*** Opening Quoted passage ***

Mary Lokina Vigilio, a teacher of Naduru Nursery and Primary school said teaching had been affected by the lack of apparatus.
She cited that low payment is another result hence low turn up by teachers to help in teaching the pupils.
“Lack of materials and apparatus makes learning difficult for most children to learn,” she said.
Moses Marko Tagia, a teacher at Yambio Primary school said most provided books are kept in library hence making it hard for teachers to learn simpler and easier way of teaching.
“We raised a complaint about the books being kept in library, then it was brought late and when it was brought, we continued to teach. Some of the performances were very poor while others were good,” he said.
The head teacher of Gracia Nursery and Primary school Kinosa Richard said the new skills offered to empower learning will help students.
“We are lacking qualified teachers, so if teachers are not trained where do you expect good results from,” Kinosa said, complaining about recruitment polices in the states.
He said recruitment of teachers should be on merits which have reached the standards of being a teacher.
“We have just been recruiting teachers because we have need. This time round we are going to train teachers basically for mathematics and sciences,” he emphasized.
He said most learning is done theoretically which does not give learners a view of what they have learnt.
The undersecretary of the Ministry of General Education Dr. Kuyok Abol Kuyok in his statement said training of teachers will have a long term impact on the education sector in South Sudan.
The minister said shortage of mathematics and science teachers has left some areas without learners attaining knowledge from the subjects.
“We need science teachers to be able to inspire students to become the next engineers and doctors in this country,” he said.
He said the transition of Arabic to English has also affected the performance of the students in some states where they were taught in Arabic.
“Every subject has its own language. We would want you to take the concepts to make teachers to be aware about it,” he said.
He called on the teachers to use the learning material to impact the education system to learn through experiments.
He cited that there had been reports in the improvement of the mathematics and science due to the simplified learning material provided in some areas during the k-study.
JICA chief representative Mr. Sagara Fukuyu said the training that has been given to teachers is meant to support the capacity of the teachers.
“SMASESS embark on development of learning programs for self-development for learning of mathematics and sciences in primary schools,” he said.
He encourages the teachers to use the equipment to develop the materials in learning stating that the materials will be used and protected by learning institutions.
“The government of Japan always chooses to see the sustainability of the outcome even after the projects come to an end. I believe all stakeholders will continue to use learners’ central approach as indicated in South Sudan learning curriculum,” he said.
The SMASESS phase one project started in 2009 that focused on self-learning materials for primary schools’ pupils.

*** Closing Quoted passage ***
*** Opening Dataset records ***

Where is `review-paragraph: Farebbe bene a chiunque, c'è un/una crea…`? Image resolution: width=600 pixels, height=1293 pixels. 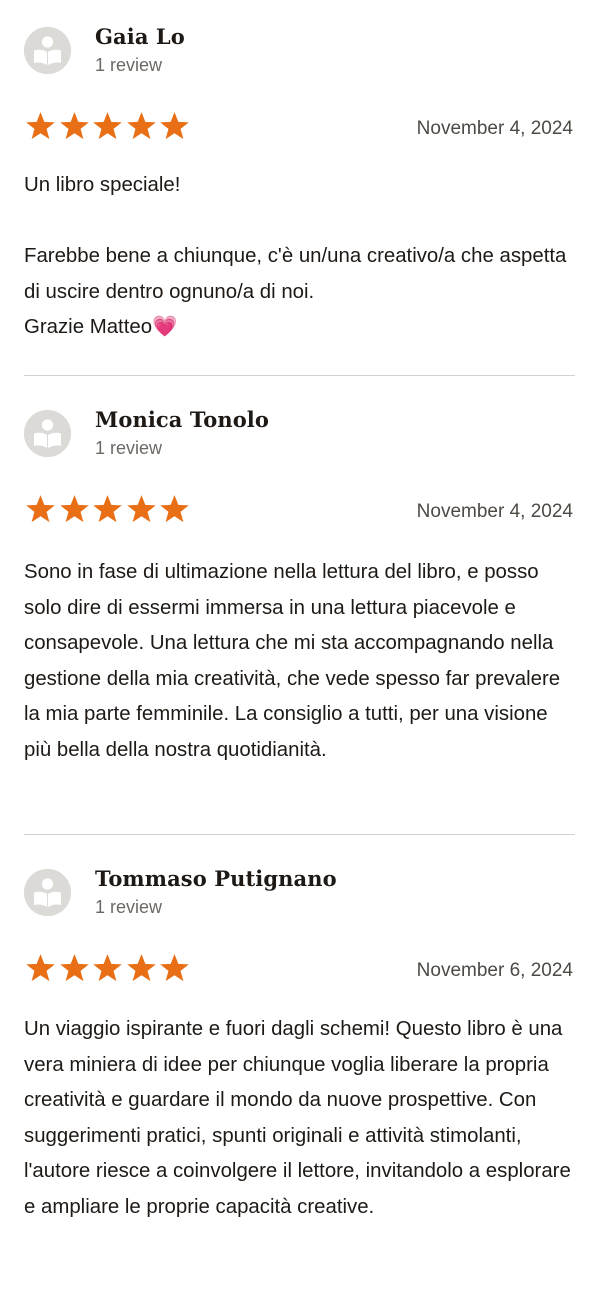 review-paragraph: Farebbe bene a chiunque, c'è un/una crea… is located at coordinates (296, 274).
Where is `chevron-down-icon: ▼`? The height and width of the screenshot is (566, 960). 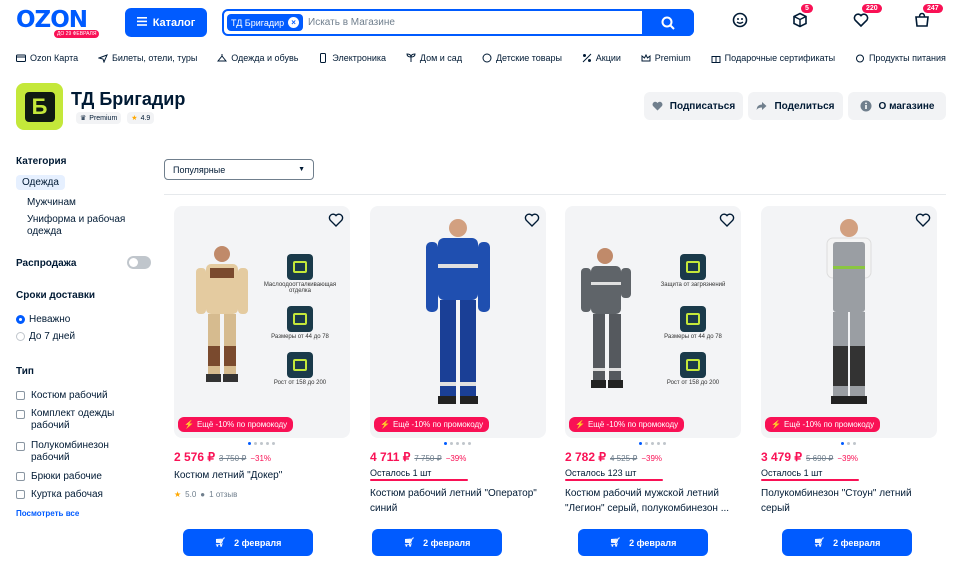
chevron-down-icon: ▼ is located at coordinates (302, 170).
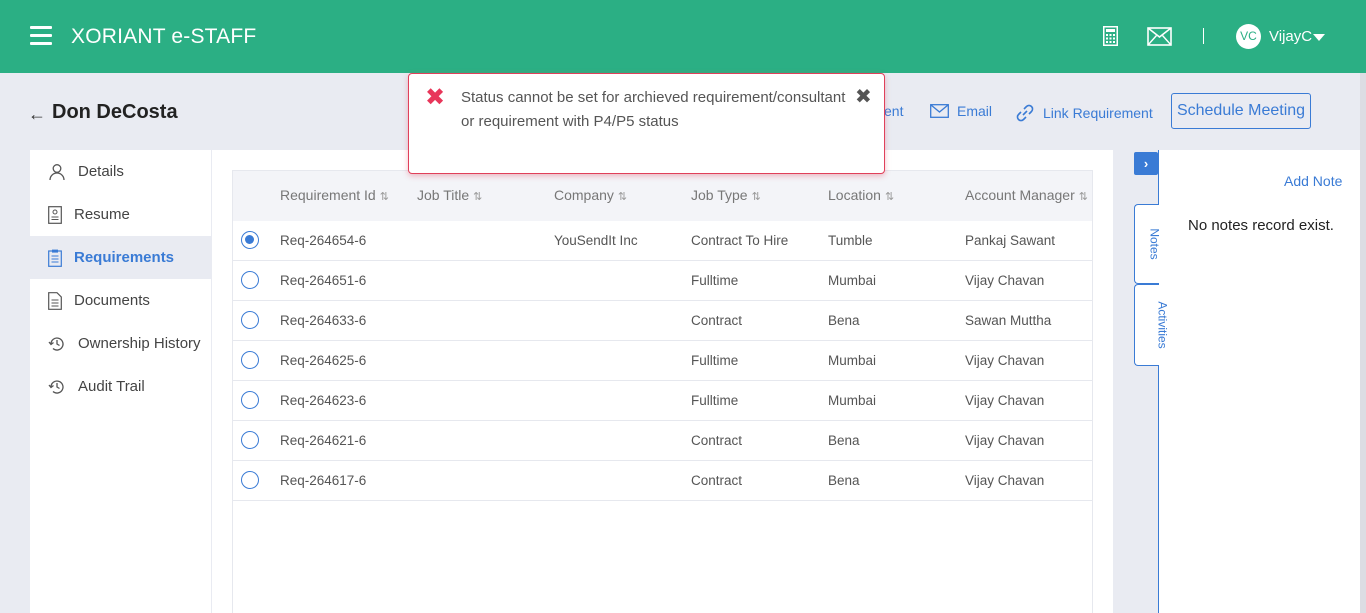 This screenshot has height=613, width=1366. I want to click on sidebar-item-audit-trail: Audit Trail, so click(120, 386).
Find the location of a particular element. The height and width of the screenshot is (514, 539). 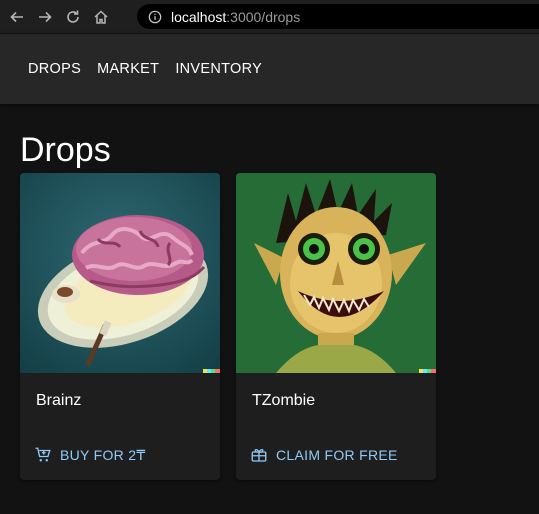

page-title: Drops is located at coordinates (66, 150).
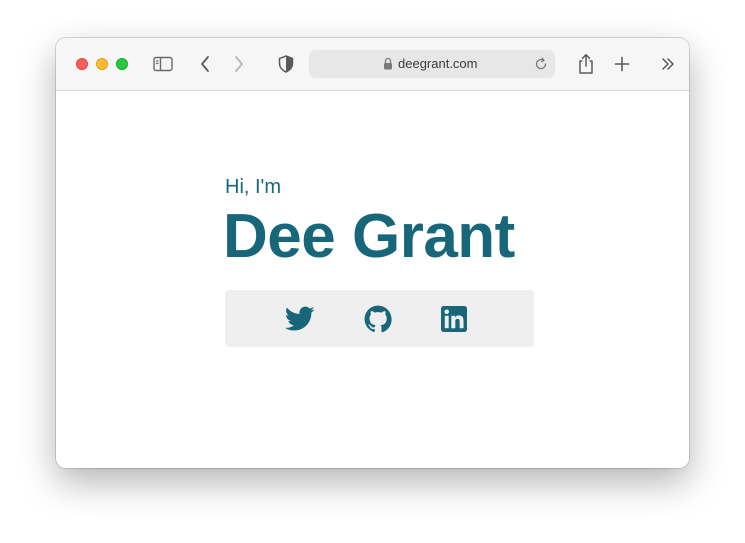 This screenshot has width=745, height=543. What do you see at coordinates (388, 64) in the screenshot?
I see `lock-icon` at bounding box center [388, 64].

*** Closing Dataset records ***

Exercise requirements:
1. Answer these from the teacher-training article above:
(a) At which school does Moses Marko Tagia teach?
(b) For which subjects does Kinosa Richard say teachers will be trained this time?
(c) In what year did the SMASESS phase one project start?
2. Does each statement agree with the teacher-training article above? Answer yes or no, and quote the words that decide it.
(a) Mary Lokina Vigilio is a teacher at Gracia Nursery and Primary school.
(b) Dr. Kuyok Abol Kuyok said the switch from Arabic to English affected student performance in some states.
(c) The SMASESS phase one project focused on self-learning materials for secondary school students.

Answers by item number:
1.
(a) Yambio Primary school
(b) Mathematics and sciences
(c) 2009

2.
(a) No: "a teacher of Naduru Nursery and Primary school"
(b) Yes: "the transition of Arabic to English has also affected the performance of the students in some states where they were taught in Arabic"
(c) No: "focused on self-learning materials for primary schools’ pupils"